YOUR GOAL >>
Transcribe each entry so that nothing differs from the original.

(Saved entries)

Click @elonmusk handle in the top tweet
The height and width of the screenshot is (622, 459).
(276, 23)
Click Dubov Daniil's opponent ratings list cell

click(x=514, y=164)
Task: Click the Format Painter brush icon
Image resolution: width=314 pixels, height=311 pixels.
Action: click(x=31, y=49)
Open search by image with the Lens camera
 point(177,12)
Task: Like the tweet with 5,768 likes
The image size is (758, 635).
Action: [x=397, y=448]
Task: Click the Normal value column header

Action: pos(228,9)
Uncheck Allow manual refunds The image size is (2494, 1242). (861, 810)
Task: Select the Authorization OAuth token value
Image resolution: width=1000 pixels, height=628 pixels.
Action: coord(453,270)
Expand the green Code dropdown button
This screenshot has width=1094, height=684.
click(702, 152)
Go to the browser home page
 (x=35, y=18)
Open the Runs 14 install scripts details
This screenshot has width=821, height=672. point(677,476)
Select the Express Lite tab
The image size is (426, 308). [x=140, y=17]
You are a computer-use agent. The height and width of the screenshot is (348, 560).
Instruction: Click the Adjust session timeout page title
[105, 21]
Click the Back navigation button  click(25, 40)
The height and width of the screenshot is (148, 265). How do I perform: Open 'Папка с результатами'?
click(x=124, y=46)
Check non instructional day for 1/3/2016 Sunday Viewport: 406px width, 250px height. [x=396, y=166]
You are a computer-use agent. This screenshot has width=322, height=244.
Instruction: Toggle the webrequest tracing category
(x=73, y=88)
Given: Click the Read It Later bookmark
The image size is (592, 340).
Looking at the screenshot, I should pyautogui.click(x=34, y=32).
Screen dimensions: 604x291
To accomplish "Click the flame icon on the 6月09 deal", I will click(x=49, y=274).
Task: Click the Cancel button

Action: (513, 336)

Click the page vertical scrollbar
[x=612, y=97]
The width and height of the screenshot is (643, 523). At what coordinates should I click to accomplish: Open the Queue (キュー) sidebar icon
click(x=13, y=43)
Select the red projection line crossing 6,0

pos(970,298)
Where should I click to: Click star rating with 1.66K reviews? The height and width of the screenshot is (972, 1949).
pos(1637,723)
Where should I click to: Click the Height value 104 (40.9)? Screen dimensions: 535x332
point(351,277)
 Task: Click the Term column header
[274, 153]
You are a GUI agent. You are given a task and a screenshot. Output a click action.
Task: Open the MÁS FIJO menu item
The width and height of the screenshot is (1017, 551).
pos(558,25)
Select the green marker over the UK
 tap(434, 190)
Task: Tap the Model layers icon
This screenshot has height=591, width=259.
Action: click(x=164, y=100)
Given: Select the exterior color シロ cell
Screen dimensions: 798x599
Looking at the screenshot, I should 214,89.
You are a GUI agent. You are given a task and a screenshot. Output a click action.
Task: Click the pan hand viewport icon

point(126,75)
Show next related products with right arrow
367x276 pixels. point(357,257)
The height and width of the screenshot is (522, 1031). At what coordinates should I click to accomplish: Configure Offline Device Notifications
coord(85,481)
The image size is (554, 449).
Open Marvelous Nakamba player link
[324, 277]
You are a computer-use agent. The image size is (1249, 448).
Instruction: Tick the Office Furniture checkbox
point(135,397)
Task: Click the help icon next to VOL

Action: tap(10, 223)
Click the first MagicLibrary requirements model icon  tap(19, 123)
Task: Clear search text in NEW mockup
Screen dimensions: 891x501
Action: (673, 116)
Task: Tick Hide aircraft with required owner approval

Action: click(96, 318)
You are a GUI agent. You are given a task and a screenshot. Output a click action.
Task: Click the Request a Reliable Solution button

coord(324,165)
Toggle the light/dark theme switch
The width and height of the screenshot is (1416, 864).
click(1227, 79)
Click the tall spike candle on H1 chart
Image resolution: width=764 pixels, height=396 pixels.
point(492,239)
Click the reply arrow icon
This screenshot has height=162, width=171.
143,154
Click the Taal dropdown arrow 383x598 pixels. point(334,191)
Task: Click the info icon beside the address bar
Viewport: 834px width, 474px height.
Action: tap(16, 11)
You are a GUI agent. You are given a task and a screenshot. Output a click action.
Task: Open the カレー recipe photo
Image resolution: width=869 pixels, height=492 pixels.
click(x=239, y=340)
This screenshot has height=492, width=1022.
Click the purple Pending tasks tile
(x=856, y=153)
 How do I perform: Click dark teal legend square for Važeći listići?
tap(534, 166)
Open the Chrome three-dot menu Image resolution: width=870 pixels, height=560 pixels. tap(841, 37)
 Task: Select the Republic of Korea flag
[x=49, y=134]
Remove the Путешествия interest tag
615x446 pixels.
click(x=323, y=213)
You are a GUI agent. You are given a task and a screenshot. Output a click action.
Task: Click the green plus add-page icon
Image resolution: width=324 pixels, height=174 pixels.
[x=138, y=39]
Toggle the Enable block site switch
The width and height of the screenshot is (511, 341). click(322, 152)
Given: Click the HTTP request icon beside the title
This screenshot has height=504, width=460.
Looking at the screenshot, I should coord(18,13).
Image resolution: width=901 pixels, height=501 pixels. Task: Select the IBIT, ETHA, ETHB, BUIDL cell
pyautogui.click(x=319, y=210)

COMPLETED EXERCISE >>
Click @elonmusk handle in the top tweet
The height and width of the screenshot is (622, 459).
(276, 23)
Click Dubov Daniil's opponent ratings list cell

click(x=514, y=164)
Task: Click the Format Painter brush icon
Image resolution: width=314 pixels, height=311 pixels.
Action: click(x=31, y=49)
Open search by image with the Lens camera
 point(177,12)
Task: Like the tweet with 5,768 likes
The image size is (758, 635).
Action: [x=397, y=448]
Task: Click the Normal value column header

Action: pos(228,9)
Uncheck Allow manual refunds The image size is (2494, 1242). (861, 810)
Task: Select the Authorization OAuth token value
Image resolution: width=1000 pixels, height=628 pixels.
Action: coord(453,270)
Expand the green Code dropdown button
This screenshot has width=1094, height=684.
click(702, 152)
Go to the browser home page
 (x=35, y=18)
Open the Runs 14 install scripts details
This screenshot has width=821, height=672. point(677,476)
Select the Express Lite tab
The image size is (426, 308). [x=140, y=17]
You are a computer-use agent. The height and width of the screenshot is (348, 560).
Instruction: Click the Adjust session timeout page title
[105, 21]
Click the Back navigation button  click(25, 40)
The height and width of the screenshot is (148, 265). How do I perform: Open 'Папка с результатами'?
click(x=124, y=46)
Check non instructional day for 1/3/2016 Sunday Viewport: 406px width, 250px height. [x=396, y=166]
You are a computer-use agent. This screenshot has width=322, height=244.
Instruction: Toggle the webrequest tracing category
(x=73, y=88)
Given: Click the Read It Later bookmark
The image size is (592, 340).
Looking at the screenshot, I should pyautogui.click(x=34, y=32).
Screen dimensions: 604x291
To accomplish "Click the flame icon on the 6月09 deal", I will click(x=49, y=274).
Task: Click the Cancel button

Action: (513, 336)

Click the page vertical scrollbar
[x=612, y=97]
The width and height of the screenshot is (643, 523). At what coordinates should I click to accomplish: Open the Queue (キュー) sidebar icon
click(x=13, y=43)
Select the red projection line crossing 6,0

pos(970,298)
Where should I click to: Click star rating with 1.66K reviews? The height and width of the screenshot is (972, 1949).
pos(1637,723)
Where should I click to: Click the Height value 104 (40.9)? Screen dimensions: 535x332
point(351,277)
 Task: Click the Term column header
[274, 153]
You are a GUI agent. You are given a task and a screenshot. Output a click action.
Task: Open the MÁS FIJO menu item
The width and height of the screenshot is (1017, 551).
pos(558,25)
Select the green marker over the UK
 tap(434, 190)
Task: Tap the Model layers icon
This screenshot has height=591, width=259.
Action: click(x=164, y=100)
Given: Select the exterior color シロ cell
Screen dimensions: 798x599
Looking at the screenshot, I should 214,89.
You are a GUI agent. You are given a task and a screenshot. Output a click action.
Task: Click the pan hand viewport icon

point(126,75)
Show next related products with right arrow
367x276 pixels. point(357,257)
The height and width of the screenshot is (522, 1031). At what coordinates should I click to accomplish: Configure Offline Device Notifications
coord(85,481)
The image size is (554, 449).
Open Marvelous Nakamba player link
[324, 277]
You are a computer-use agent. The image size is (1249, 448).
Instruction: Tick the Office Furniture checkbox
point(135,397)
Task: Click the help icon next to VOL

Action: tap(10, 223)
Click the first MagicLibrary requirements model icon  tap(19, 123)
Task: Clear search text in NEW mockup
Screen dimensions: 891x501
Action: (673, 116)
Task: Tick Hide aircraft with required owner approval

Action: click(96, 318)
You are a GUI agent. You are given a task and a screenshot. Output a click action.
Task: Click the Request a Reliable Solution button

coord(324,165)
Toggle the light/dark theme switch
The width and height of the screenshot is (1416, 864).
click(1227, 79)
Click the tall spike candle on H1 chart
Image resolution: width=764 pixels, height=396 pixels.
point(492,239)
Click the reply arrow icon
This screenshot has height=162, width=171.
143,154
Click the Taal dropdown arrow 383x598 pixels. point(334,191)
Task: Click the info icon beside the address bar
Viewport: 834px width, 474px height.
Action: tap(16, 11)
You are a GUI agent. You are given a task and a screenshot. Output a click action.
Task: Open the カレー recipe photo
Image resolution: width=869 pixels, height=492 pixels.
click(x=239, y=340)
This screenshot has height=492, width=1022.
Click the purple Pending tasks tile
(x=856, y=153)
 How do I perform: Click dark teal legend square for Važeći listići?
tap(534, 166)
Open the Chrome three-dot menu Image resolution: width=870 pixels, height=560 pixels. tap(841, 37)
 Task: Select the Republic of Korea flag
[x=49, y=134]
Remove the Путешествия interest tag
615x446 pixels.
click(x=323, y=213)
You are a GUI agent. You are given a task and a screenshot. Output a click action.
Task: Click the green plus add-page icon
Image resolution: width=324 pixels, height=174 pixels.
[x=138, y=39]
Toggle the Enable block site switch
The width and height of the screenshot is (511, 341). click(322, 152)
Given: Click the HTTP request icon beside the title
This screenshot has height=504, width=460.
Looking at the screenshot, I should coord(18,13).
Image resolution: width=901 pixels, height=501 pixels. Task: Select the IBIT, ETHA, ETHB, BUIDL cell
pyautogui.click(x=319, y=210)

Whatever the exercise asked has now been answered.